Hello my "fowl"-loving 8th Graders,

Today, we all learned from Professor Randy Pausch (z"l) on what we should try to achieve and what life really means. While watching the truncated lecture he gave on the Oprah show with you all and then discussing it with you, I started to remember my last week before my Bar-Mitvzah. It was Thanksgiving Weekend. Needless to say my family and I were running around like turkeys with our heads cut off. Yet, I was unbelieavbly stressed; I was the first grandchild of my family to be reading the entire Torah portion (all 148 lines), the entire Haftorah, and to be giving 2 Divrei Torah. And as I grew up learning not to disappoint, I worked darn hard to make sure everything was perfect. I remember stressing so much that I barely slept let alone ate much. And, when Thanksgiving arrived, I joined the family for only a little bit as I felt I had to prepare. Instead of being with my parents, grandparents, uncle and aunt, I chose to focus on making sure everything was perfect.  I took that philosophy of rigor with me to high-school and college - every free moment in school, I spent studying or doing homework. I skipped out on playing with my friends. I missed many fun events and parties. I missed out on visiting my grandparents during vacations. 

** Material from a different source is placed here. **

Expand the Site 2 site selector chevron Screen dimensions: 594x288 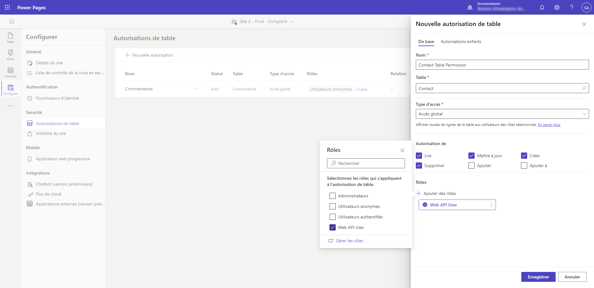292,22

And in the end, what did it get me? 

The same result as Professor Pausch - 16 letters of rejection from Medical School. And a feeling of tremendous loss that I did not spend as much time with my grandparents when I was older than I could have. Yet, what kept me going after the rejection letters and losing my grandparents was my faith - that if it wasn't meant to be and wasn't in God's plans for me to become a doctor then I had another purpose on this Earth, and I just had to find it. And eventually I did... serving those who will serve... that is, teaching. Teaching has been at the very core and soul of my life (both my parents were teachers so it is in my blood) because you - my students - fuel me. And it is through my teaching and in you, my students, that my grandparents live for I relay the lessons they taught me (including to laugh a lot - now you know why I laugh so much!). 

Reflecting on that stressful Thanksgiving week of my Bar-Mitzvah, I wished I had watched Professor Pausch's lecture to realize that in the end, while the Bar-Mitzvah prep was important, they were not the be all and end all. Life has so much more to offer. Live each day; rejections and failures are experiences from which to learn; treasure people not objects; apologize and mean it; treat others as you would want to be treated. These lessons Dr. Pausch taught and left humanity are good ones. As you sit around your Thanksgiving and Hanukkah table, share what you learned with your loved ones and friends. Life is not all about assignments, tests, work, and preparation; they are an important part of your lives right now and in the near future, but they are not THE ONLY aspect of your lives. Try to remember that. 

May you all have a wonderful Thanksgiving and Hanukkah!


Mr. M.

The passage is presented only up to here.